Stored data →

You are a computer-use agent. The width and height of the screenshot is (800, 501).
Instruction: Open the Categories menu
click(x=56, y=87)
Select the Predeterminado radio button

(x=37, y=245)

Exercise requirements →
Type the records out again. Match them exactly.

The completed task →
You are a computer-use agent. The width and height of the screenshot is (800, 501).
Instruction: Open the Categories menu
click(x=56, y=87)
Select the Predeterminado radio button

(x=37, y=245)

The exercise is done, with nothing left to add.